Every barbecue, every dinner party, and every elevator conversation seems to include cryptocurrency these days, whether it’s an old workmate showing you his portfolio of “coins” on the Blockfolio app or a 25-year-old beaming on television about the millions he made buying Bitcoin in 2009.

What is it, exactly?

Blockchain technology is what we’re talking about, and understanding it is the key to understanding what Bitcoin is (or Litecoin, Monero, Dogecoin — there are so many cryptocurrencies now).

Most people use analogies to explain it, but essentially, Blockchain is a decentralised digital ledger that records transactions in such a way that they can always be verified and — allegedly — can’t be altered. So if you make a deal with someone, it’s guaranteed that you’re both looking at the same data — which means you don’t have to trust each other.

Bitcoin is an example of Blockchain technology — it’s a decentralised currency that isn’t backed by a government or financial institution, and it uses an open source peer-to-peer protocol to conduct transactions. (If that went over your head, you can see why people fall back on analogies to explain this stuff.)

How can you use cryptocurrency? Can you actually buy things with it?

In theory, you can purchase things online with crypto — one of the benefits being that transactions are (supposedly) anonymous and untraceable.

Using Bitcoin as an example, the trouble is that there’s a limit to the number of simultaneous transactions that can take place globally. Which means you can end up paying a hefty “tip” to the miners who process them, or risk having your transaction delayed and delayed. Next-generation coins have improved on this, but it’s something to be aware of.

The main thing these currencies are used for at the moment is speculative trading. People buy them in the hope that they’ll continue to increase in value, with no intention of spending them as actual money.

Where can you buy, sell, and trade these currencies?

As you’d imagine, there’s no one central marketplace for crypto — and not every coin is on every market.
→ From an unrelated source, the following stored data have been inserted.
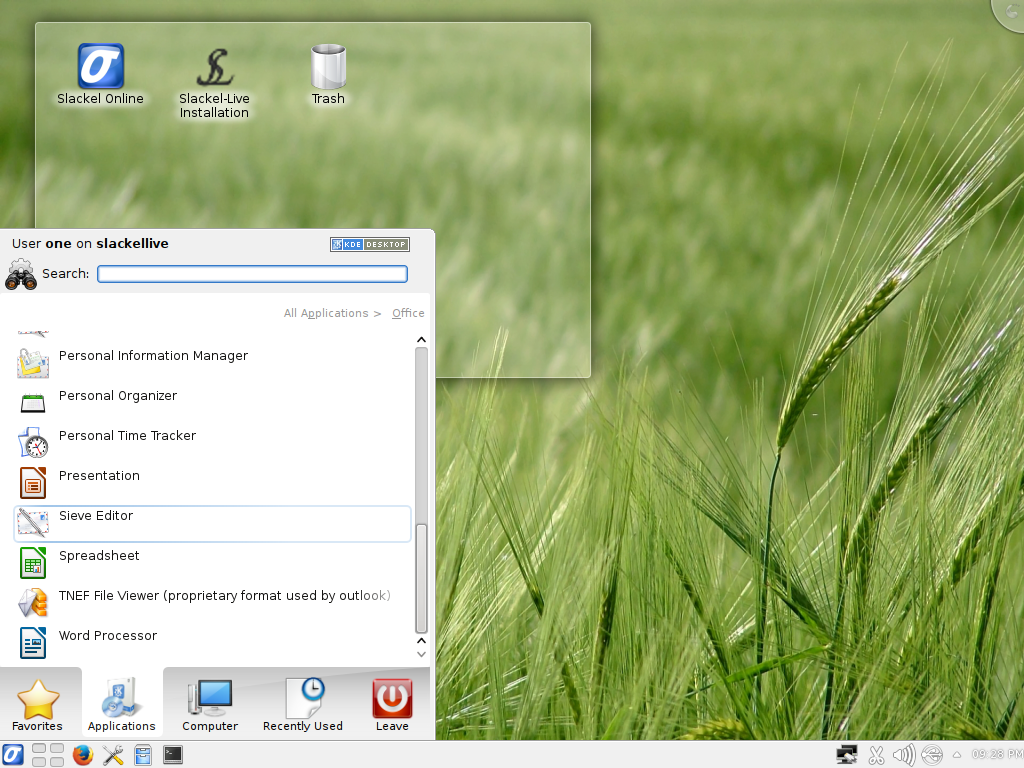This screenshot has width=1024, height=768.
Task: Open Firefox from the taskbar
Action: click(x=83, y=755)
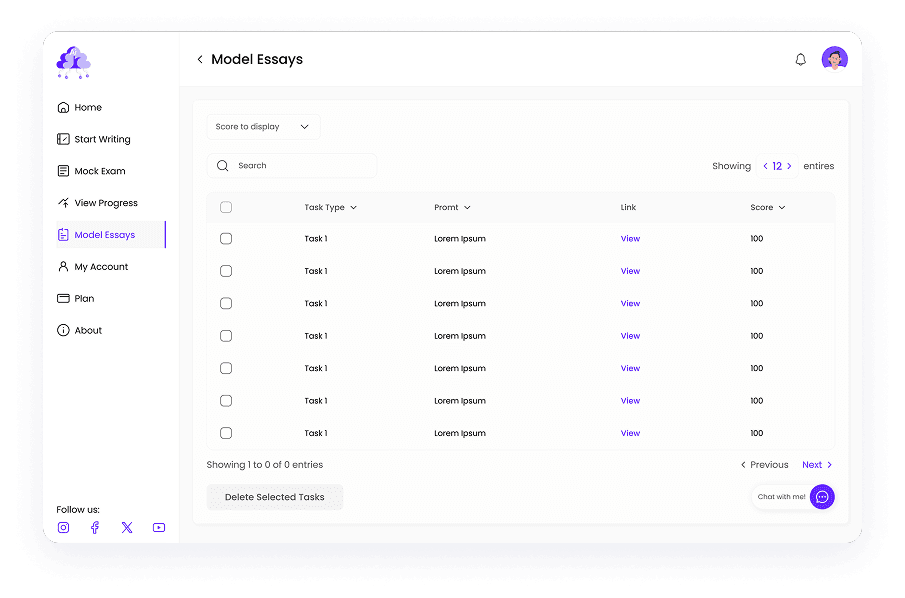Open the Promt column sort dropdown
This screenshot has width=905, height=598.
click(x=452, y=207)
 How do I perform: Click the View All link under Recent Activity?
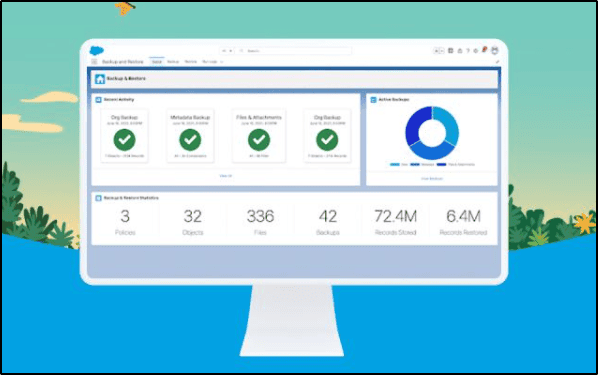click(x=225, y=176)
One of the easiest exchanges for us to access is the Australian-owned BTC Markets. Once your account is verified, you can transfer Aussie dollars from your bank account and use them to buy Bitcoin, Litecoin, Ripple, and some other currencies. From there, you can move your cryptocurrency — Bitcoin, for example — to a trading platform such as the Bitfinex exchange, and use it to purchase currencies that aren’t available on BTC Markets.

Of course, when you decide you want to sell the coins you bought on Bitfinex, you’ll have to trade them for a cryptocurrency that can be moved back to BTC Markets and sold for Australian dollars — which can then be withdrawn and transferred back into your bank account.

That sounds simple enough…

It is — in theory — but you have to pay more attention than you usually would with an online transaction. Because of the decentralised philosophy behind crypto, there’s no authority or ombudsman you can go to if someone hacks your account — or even if you type in the wrong 32-character alphanumeric “address” for your online wallet when sending those coins between exchanges.

Online wallet? Huh?

You can keep your crypto offline — which is why there are stories of people searching through the garbage for a discarded USB drive with millions on it — but most people keep their coins online, in virtual “wallets”.

For more information on how they work, and some recommendations on which ones to use, see TechRadar's roundup of the best cryptocurrency wallets.

I’m interested. How much should I invest?

As with any risky venture, only invest an amount you’re willing to see drop dramatically in the space of days — or even hours. It can be exciting to see your $4000 become $18,000 in a month, but it could just as easily drop back down to $3000 while you’re not watching the market. Also, be aware that prices continue to shift 24/7, which can make for sleepless nights.